KAYSVILLE — Brad Wilson was born in Layton and now lives in Kaysville, so he knows the area around Davis and Weber counties well.

He knows the people well, too.

Wilson credits his personal relationships with local residents for helping him eke out a victory in his initial 2010 run for the Utah Legislature in state House District 15. Those relationships helped him win reelection half a dozen times, and relationships with his legislative colleagues ultimately helped him ascend to the role of speaker of the Utah House of Representatives, a post he filled from 2019 until last fall, when he stepped aside to run to replace Mitt Romney in the U.S. Senate.

With mere weeks before the Republican primary election on June 25 to fill Romney's seat, Wilson hopes to rapidly expand his relationships to voters across the state in an effort to stand out from the three other contenders.

Sitting at a nondescript desk in a spartan Provo campaign office last week, Wilson stares intently at a laptop screen as an automated program cycles through a phone list of registered voters in Davis and Weber counties, their caller ID information flashing on-screen before the system moves on to the next number. It's just before 5 p.m., so most calls go straight to voicemail — the residents still presumably at work. Even on a good day, the pickup rate for cold calls is vanishingly low, one of his staffers said.

Wilson recognizes at least a few of the names that pop up on his screen, and knows at least one person who picks up from previous political events. A couple of others recognize Wilson from his television ad, in which he speeds a red Chevrolet Chevelle past a car bearing a "Biden" license plate, leaving "cowardly RINOs" (Republicans in name only) "in the dust."

One woman liked that one of Wilson's opponents was endorsed by former President Donald Trump, but said "there was someone else that was good, but I don't remember if it was you or someone else."

"It's absolutely me," Wilson said with a smile.

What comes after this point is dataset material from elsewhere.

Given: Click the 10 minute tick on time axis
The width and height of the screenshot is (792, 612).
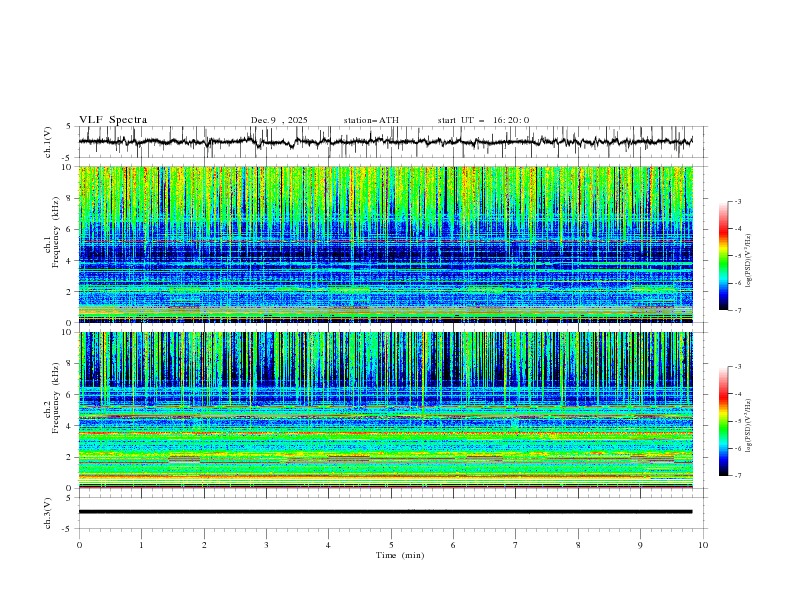Looking at the screenshot, I should (703, 545).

U.S. Senate candidate Brad Wilson poses for a portrait at the Deseret News office in Salt Lake City on April 4.
U.S. Senate candidate Brad Wilson poses for a portrait at the Deseret News office in Salt Lake City on April 4. (Photo: Kristin Murphy, Deseret News)

Legislative record

Wilson's years in the Utah Legislature have given him a wealth of legislative accomplishments, and when confronted by concerns from constituents he quickly recalls any number of policies enacted while he was speaker.

Worried about growing federal spending? Wilson oversaw a series of significant tax cuts over the past handful of years and helped usher a balanced state budget, as required by the Utah Constitution.

Want to see more emphasis on education? Under his tutelage, lawmakers in Utah raised teacher pay and created the Utah Fits All Scholarship, which students can use for education expenses and private school tuition.

Concerned by current border and immigration policies? Wilson is supported by a majority of sheriffs in Utah and wants to ease federal regulations he says make it harder for county officials to detain undocumented immigrants.

Although it doesn't come up as often with voters, Wilson helped steer a series of legislation through the Legislature intended to protect the Great Salt Lake — something his former legislative colleagues will remember him for. On his last day before stepping down as speaker last November, several dozen legislators toasted Wilson on the Capitol steps with sparkling cider and christened a Great Salt Lake fan boat — the "Wilson's Water Warrior" — in his honor.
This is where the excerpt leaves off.